In this lesson, you’re expected to learn about:
– the operation and management of a corporation
– the functions, responsibilities, and characteristics of a board of directors
– fiduciary duties in a corporation
Operation and Management of a Corporation
The corporate operation and management are basically held by corporate officers and the board of directors.
As a rule, shareholders elect a board of directors, which oversee the management of the corporation. The directors, in turn, name and employ the officers, who are responsible for the operation of the business.
Corporate officers are agents of the corporation. The members of the board of directors, however, are not its agents and do not need to follow the wishes of the majority of shareholders. The board is often legally treated as though it were a “quasi-principal”of the company.
Main Characteristics of the Board of Directors
1) It has broad powers and realizes centralized management.
2) Election of directors: the statutory default rule is one-year term with all classes of stock voting together to elect each member via simple majority
3) Board’s mandate:
• Delegates day-to-day operation to CEO (main corporate officer)
• Appoints and compensates officers
• Declares and pays dividends
• Amends bylaws
• Initiates and approves extraordinary corporate actions
• Makes major and strategic business decisions
4) A valid board action can be taken:
• by majority vote in a duly constituted board meeting
• by unanimous written consent (even if board meeting is not formally constituted)
Under this standard, a court will not second guess the decisions of independent and disinterested directors when running the business if they are made:
• in good faith.
• with the care that a reasonably prudent person would use.
• with the reasonable belief that they are acting in the best interests of the corporation.
Exceptions to this rule are when a director takes action carelessly or based on a conflict of interest or improper motivation, which can result in liability for the corporate loss.
Requires directors and officers, in making all decisions in their capacities as corporate fiduciaries, to act in good faith and with the care that an ordinarily prudent person would reasonably be expected to exercise in a similar position.
Prior to making a business decision, directors and officers need to obtain and consider all material information reasonably available to them. In addition, they should make a reasonable effort to monitor corporate activities.
Requires directors and officers, in making all decisions in their capacities as corporate fiduciaries, to act in the best interests of the corporation and its stockholders, and it forbids the fiduciaries to “stand on both sides” of a transaction.
The duty of loyalty can be breached either by making a self-interested transaction or taking a corporate opportunity.
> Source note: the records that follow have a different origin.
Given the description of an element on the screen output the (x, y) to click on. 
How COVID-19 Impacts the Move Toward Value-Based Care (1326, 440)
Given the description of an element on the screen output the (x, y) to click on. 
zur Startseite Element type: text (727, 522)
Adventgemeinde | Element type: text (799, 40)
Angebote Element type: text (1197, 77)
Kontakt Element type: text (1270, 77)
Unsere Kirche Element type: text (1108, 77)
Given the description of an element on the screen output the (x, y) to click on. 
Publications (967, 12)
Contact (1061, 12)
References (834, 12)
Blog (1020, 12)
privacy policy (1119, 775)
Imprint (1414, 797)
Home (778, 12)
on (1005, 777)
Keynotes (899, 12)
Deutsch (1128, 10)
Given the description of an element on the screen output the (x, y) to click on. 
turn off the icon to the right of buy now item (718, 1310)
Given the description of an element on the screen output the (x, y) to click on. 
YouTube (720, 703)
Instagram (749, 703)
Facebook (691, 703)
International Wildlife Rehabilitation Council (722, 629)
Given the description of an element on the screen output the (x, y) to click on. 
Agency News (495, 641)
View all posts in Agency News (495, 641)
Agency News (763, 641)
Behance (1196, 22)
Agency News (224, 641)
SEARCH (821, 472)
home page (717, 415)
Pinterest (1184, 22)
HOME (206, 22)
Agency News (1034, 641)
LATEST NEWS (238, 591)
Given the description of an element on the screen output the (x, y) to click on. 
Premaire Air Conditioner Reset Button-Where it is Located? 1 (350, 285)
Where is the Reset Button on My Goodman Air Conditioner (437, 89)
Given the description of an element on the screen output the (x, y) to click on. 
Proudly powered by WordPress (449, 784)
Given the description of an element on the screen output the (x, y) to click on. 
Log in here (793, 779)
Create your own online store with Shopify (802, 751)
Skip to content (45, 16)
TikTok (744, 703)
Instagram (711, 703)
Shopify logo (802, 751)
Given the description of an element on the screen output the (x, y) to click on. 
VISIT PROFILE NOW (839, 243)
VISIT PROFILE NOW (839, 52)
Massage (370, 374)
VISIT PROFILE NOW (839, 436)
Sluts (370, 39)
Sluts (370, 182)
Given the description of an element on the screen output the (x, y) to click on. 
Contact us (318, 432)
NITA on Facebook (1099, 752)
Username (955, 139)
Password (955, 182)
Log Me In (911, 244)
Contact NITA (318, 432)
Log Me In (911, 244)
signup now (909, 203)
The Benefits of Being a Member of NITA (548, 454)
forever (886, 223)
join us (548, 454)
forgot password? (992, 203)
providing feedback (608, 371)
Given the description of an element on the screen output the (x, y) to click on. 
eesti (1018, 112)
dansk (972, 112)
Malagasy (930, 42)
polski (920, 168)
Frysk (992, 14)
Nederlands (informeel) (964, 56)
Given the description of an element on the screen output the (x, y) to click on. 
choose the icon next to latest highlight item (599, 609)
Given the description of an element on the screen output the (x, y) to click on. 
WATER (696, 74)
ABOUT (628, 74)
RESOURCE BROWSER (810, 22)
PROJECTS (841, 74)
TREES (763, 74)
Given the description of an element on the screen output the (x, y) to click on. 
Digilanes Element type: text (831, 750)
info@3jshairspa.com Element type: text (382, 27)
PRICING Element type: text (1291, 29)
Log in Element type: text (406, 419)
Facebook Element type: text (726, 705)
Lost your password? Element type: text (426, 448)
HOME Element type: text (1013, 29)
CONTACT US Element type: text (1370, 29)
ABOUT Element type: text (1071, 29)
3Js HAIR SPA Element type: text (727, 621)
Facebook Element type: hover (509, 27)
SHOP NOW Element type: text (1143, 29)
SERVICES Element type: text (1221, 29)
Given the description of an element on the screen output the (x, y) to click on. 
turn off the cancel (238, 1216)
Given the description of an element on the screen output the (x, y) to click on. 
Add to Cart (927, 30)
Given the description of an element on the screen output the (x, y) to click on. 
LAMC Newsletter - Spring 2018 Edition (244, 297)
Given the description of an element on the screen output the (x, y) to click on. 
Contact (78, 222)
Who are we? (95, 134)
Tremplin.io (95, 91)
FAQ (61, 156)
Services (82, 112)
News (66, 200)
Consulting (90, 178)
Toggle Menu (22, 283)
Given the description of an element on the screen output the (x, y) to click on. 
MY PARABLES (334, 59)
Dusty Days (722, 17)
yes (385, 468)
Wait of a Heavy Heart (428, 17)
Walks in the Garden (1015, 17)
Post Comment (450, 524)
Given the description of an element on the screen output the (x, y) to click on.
• Sales to or purchases by the corporation from directors in which the directors have an interest
• Dealings by a parent corporation with a subsidiary
• Use of corporate funds to perpetuate control
• Insider trading
• Usurpation of corporate opportunities
• Improper use of corporate positions, property, or information
• fully disclose both the facts of the conflict and the transaction.
• get approval of both a special committee of directors and a majority of the minority shareholders.
• guarantee the special committee is independent, empowered to freely select its own advisors and to say no to the transaction, and it meets its duty of care in negotiating a fair price.
• the vote of the minority is informed and with no coercion.
• the transaction is entirely “fair”, encompassing both the fair dealing and fair price.
Usually they will adjudge lawsuits against directors’ actions to meet the duty of care under the business judgment rule and the plaintiff will have the burden of proof. For lawsuits challenging their duty of loyalty, the case will be reviewed under the “entire fairness standard”.
Once it is triggered, the board has the burden to demonstrate that the transaction is inherently fair to the stockholders, including both fair dealing (i.e. process, timing, negotiation, adequate disclosure) and fair price (i.e. amount, form of payment).
The three major sources of protection for directors and officers who have breached the fiduciary duties or for other liabilities are:
1) The business judgment rule: is the first line of defense and often the best protection a company has in an action brought against a director for breach of fiduciary duties.
2) Statutory indemnification: a director or officer of a corporation can be indemnified for liability (and litigation expenses) incurred by reason of a violation of the duty of care, but not for a violation of the duty to act in good faith.
3) Directors and officers’ liability insurance (often called “D&O”): is a liability insurance by which a corporation may indemnify its directors and officers for their liabilities arising out of their corporate activities.